A major agreement for housing is off the table in Albany, but a bill to seal many criminal records remains very much alive.

New York lawmakers are working to conclude the legislative session that could culminate with a bill that seals many criminal records. It's a long-sought measure for criminal justice reform advocates, but one that has been opposed by law enforcement organizations who mounted a final effort on Thursday to oppose the legislation.  

Democratic lawmakers in the state Assembly, where the bill has never gained a full floor vote, approved the measure out of a key committee on Thursday afternoon. 

Lawmakers expect to vote on the legislation at some point on Friday. 

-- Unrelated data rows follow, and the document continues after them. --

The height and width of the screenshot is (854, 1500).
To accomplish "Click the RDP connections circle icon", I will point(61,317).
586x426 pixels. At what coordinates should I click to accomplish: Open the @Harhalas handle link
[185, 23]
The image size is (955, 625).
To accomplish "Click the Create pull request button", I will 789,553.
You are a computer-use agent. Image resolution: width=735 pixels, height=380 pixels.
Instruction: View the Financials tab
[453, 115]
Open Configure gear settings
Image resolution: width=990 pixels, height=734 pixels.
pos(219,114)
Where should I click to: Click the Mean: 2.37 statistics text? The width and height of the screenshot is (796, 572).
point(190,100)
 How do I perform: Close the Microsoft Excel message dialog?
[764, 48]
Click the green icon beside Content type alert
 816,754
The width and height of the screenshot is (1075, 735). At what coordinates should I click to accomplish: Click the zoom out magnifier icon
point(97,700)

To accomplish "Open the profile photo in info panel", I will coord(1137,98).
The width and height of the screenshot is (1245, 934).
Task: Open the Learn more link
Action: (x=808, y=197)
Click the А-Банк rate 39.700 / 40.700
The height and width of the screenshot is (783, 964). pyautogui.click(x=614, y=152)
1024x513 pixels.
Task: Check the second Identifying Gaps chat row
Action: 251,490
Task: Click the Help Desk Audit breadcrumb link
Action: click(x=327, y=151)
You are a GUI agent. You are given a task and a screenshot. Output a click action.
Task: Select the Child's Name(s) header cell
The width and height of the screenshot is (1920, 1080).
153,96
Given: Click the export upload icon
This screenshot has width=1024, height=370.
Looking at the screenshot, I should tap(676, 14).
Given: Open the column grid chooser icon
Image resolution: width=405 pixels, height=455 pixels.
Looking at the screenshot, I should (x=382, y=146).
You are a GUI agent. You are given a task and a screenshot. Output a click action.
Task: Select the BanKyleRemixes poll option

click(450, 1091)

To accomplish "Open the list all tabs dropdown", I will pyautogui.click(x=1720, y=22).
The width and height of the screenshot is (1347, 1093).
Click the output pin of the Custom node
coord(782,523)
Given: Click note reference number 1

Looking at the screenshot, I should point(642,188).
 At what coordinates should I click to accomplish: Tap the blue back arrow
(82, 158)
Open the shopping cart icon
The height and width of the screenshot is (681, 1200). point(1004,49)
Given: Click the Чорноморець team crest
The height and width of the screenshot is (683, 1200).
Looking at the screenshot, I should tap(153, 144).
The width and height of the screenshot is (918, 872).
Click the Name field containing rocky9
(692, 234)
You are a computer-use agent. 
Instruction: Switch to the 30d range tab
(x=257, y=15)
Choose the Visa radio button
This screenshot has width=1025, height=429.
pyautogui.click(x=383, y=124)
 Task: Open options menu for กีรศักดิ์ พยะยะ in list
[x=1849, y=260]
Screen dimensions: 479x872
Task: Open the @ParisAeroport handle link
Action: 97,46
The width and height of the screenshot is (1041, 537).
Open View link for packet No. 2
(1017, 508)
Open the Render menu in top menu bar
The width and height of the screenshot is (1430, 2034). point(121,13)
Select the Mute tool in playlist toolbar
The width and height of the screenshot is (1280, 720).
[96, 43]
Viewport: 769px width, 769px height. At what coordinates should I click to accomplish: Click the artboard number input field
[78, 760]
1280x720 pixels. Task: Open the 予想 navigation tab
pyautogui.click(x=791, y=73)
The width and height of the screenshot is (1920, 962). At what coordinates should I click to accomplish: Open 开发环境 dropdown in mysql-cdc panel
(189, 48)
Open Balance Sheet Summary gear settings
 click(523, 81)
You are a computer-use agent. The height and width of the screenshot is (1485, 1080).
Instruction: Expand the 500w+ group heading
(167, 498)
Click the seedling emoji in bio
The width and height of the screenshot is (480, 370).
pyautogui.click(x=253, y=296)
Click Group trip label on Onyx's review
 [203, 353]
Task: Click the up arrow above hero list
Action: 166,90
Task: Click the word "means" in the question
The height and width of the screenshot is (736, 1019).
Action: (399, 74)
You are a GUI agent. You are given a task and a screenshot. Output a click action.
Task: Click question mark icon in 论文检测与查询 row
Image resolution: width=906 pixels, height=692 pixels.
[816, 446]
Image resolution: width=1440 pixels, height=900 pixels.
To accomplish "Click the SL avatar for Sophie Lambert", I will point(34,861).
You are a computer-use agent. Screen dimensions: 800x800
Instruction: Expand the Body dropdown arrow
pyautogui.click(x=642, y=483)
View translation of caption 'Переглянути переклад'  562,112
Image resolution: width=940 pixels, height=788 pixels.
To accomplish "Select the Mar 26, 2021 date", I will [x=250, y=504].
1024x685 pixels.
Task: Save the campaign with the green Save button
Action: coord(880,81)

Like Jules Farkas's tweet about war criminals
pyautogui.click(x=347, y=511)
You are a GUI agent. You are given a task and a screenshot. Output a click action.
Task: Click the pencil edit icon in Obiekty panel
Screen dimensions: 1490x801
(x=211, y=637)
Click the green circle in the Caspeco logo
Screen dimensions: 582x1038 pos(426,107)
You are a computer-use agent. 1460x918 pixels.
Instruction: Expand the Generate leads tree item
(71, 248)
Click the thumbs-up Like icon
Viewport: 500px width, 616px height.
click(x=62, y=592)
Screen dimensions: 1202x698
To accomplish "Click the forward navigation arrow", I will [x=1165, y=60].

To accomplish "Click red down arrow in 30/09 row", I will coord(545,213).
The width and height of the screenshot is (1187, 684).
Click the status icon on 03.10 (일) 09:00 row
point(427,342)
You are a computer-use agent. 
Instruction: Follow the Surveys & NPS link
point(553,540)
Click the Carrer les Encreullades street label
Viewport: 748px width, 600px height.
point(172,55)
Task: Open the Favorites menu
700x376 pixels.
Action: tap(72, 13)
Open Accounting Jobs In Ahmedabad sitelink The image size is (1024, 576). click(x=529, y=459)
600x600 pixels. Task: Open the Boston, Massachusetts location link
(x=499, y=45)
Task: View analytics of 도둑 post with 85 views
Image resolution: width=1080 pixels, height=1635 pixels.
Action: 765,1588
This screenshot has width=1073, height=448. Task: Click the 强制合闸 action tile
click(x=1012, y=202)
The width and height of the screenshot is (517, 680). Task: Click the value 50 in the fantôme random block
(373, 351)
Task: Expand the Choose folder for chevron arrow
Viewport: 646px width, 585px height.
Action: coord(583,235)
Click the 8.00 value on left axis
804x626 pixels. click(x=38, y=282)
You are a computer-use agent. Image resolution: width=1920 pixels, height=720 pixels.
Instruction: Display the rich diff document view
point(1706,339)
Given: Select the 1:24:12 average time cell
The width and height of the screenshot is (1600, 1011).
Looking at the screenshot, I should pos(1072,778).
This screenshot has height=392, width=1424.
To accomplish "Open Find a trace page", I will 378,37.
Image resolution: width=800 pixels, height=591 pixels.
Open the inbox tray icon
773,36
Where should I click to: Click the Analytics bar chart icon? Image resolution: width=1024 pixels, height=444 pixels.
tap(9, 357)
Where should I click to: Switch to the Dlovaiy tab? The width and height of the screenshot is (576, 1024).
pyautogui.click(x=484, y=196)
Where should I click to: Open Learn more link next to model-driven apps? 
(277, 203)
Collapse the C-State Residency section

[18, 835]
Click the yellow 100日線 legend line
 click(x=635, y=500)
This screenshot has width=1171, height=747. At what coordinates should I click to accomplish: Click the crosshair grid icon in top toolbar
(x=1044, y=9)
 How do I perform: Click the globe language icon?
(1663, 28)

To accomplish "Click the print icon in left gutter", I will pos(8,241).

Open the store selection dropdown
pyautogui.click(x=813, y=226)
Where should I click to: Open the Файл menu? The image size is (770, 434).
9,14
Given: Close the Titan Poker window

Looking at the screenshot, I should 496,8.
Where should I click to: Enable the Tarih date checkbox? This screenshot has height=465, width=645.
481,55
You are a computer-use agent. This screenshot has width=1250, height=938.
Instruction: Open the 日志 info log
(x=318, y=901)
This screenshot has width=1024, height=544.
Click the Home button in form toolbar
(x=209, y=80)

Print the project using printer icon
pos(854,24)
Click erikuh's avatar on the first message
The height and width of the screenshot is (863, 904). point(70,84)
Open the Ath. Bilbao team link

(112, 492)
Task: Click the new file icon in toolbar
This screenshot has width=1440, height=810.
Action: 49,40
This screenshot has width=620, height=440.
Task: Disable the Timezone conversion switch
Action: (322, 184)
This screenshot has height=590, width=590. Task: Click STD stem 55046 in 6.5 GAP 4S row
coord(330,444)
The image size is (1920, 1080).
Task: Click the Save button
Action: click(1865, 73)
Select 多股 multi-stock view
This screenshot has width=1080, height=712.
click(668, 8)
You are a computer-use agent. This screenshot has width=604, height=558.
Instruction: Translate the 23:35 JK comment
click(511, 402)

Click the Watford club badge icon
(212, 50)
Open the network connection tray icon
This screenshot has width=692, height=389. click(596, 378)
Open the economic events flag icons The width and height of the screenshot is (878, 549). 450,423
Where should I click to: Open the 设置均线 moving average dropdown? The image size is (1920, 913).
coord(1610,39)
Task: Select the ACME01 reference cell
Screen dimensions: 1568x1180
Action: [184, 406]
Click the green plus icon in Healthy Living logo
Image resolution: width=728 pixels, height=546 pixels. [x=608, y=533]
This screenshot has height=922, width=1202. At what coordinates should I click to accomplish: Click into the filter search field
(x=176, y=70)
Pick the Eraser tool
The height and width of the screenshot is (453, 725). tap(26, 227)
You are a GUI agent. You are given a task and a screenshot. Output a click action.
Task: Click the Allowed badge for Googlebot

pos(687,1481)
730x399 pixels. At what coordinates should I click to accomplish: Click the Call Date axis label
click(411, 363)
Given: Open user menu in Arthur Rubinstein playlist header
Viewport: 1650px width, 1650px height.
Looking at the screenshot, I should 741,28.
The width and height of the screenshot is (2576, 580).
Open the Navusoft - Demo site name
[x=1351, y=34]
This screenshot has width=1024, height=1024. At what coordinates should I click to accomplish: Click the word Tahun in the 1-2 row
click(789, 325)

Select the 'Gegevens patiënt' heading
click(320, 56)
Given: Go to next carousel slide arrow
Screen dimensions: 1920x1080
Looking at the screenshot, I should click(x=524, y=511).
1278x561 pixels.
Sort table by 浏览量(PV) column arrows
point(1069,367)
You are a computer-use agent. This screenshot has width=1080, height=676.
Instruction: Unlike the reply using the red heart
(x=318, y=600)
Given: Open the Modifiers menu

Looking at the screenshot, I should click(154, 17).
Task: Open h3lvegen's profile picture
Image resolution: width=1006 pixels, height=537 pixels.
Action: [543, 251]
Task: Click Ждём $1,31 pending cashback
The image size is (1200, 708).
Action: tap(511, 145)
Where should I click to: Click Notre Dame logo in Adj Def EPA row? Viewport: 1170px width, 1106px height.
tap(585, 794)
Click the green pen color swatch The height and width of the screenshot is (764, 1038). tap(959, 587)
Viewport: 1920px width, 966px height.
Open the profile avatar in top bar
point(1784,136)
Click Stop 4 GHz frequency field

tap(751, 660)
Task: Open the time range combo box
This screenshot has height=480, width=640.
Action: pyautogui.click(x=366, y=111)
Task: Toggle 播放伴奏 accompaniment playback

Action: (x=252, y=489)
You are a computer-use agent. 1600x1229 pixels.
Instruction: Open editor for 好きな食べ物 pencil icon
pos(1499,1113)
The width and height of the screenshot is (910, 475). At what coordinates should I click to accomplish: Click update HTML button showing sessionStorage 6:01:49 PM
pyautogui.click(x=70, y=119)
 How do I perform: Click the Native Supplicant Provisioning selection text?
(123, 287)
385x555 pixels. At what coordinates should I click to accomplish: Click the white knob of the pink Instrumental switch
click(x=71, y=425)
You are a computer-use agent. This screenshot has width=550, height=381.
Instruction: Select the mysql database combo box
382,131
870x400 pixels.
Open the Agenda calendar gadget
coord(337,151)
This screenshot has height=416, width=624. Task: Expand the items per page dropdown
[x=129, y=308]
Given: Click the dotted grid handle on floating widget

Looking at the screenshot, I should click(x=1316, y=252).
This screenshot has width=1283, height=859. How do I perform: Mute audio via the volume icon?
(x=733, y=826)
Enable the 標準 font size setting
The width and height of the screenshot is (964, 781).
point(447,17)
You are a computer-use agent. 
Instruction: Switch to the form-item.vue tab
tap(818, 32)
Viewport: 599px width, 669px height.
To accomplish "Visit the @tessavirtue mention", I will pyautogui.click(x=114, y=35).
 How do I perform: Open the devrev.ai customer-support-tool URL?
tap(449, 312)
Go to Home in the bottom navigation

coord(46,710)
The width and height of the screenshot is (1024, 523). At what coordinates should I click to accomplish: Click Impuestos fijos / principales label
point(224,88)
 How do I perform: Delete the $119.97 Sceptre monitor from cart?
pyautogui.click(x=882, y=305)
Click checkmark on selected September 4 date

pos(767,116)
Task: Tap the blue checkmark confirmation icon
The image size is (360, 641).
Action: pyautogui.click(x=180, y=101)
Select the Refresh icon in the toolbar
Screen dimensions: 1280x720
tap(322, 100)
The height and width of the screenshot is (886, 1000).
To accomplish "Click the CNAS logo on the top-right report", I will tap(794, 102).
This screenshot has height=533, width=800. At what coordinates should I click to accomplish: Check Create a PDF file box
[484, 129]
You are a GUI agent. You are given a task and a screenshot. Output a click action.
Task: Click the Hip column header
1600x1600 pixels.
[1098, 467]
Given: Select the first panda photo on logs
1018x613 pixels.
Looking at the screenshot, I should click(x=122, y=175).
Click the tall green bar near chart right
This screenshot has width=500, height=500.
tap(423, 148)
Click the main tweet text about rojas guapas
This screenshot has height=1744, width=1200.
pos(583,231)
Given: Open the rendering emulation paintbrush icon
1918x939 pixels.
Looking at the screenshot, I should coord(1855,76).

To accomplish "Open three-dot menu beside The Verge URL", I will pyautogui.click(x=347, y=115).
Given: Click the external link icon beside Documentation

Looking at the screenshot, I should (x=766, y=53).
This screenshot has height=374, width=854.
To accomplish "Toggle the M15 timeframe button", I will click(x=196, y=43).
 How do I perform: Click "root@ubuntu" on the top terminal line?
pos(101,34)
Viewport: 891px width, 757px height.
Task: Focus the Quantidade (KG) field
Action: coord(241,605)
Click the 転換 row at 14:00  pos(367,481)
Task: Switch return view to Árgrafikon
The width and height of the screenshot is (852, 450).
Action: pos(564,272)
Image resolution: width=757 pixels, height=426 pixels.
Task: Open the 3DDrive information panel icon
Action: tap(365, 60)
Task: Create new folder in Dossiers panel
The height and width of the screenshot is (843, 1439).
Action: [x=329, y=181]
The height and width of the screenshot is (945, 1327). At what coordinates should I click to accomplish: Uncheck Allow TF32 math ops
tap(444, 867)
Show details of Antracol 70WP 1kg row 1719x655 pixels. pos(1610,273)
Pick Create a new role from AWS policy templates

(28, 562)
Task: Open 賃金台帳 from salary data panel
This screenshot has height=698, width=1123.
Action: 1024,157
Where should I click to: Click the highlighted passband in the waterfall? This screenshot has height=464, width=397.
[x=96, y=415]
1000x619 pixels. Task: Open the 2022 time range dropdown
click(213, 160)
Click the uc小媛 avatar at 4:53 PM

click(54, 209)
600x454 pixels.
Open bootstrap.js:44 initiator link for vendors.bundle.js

The proposal, known as the Clean Slate Act among its supporters, would seal criminal records eight years after a person's sentence ends for felony convictions and three years for misdemeanors. Sealed records would not include crimes like murder as well as sex crime convictions. 

Supporters have argued the measure is necessary to aid people who have struggled post-conviction and release to find a job or housing. 

""These are folks who have paid their debt society and are having obstacles put in their way everyday," said Assemblymember Erik Dilan. 

District attorneys, sheriffs and Republican lawmakers gathered in Albany, meanwhile, to continue to raise concerns over the legislation.

"Simply put, this goes way too far," McGowan said. "I’m deeply troubled by the scope of crimes that are subject to sealing, including those in which a victim was injured or suffered."

The question remains over whether Gov. Kathy Hochul would support the legislation should it gain final passage in the Legislature. Hochul this week stopped short of saying she supported the revised measure. 

"I do want to get a version of Clean Slate that actually deals with the efforts of giving people a second chance," Hochul said on Wednesday. "I think that's going to deal with recidivism. But we also have to be smart about it."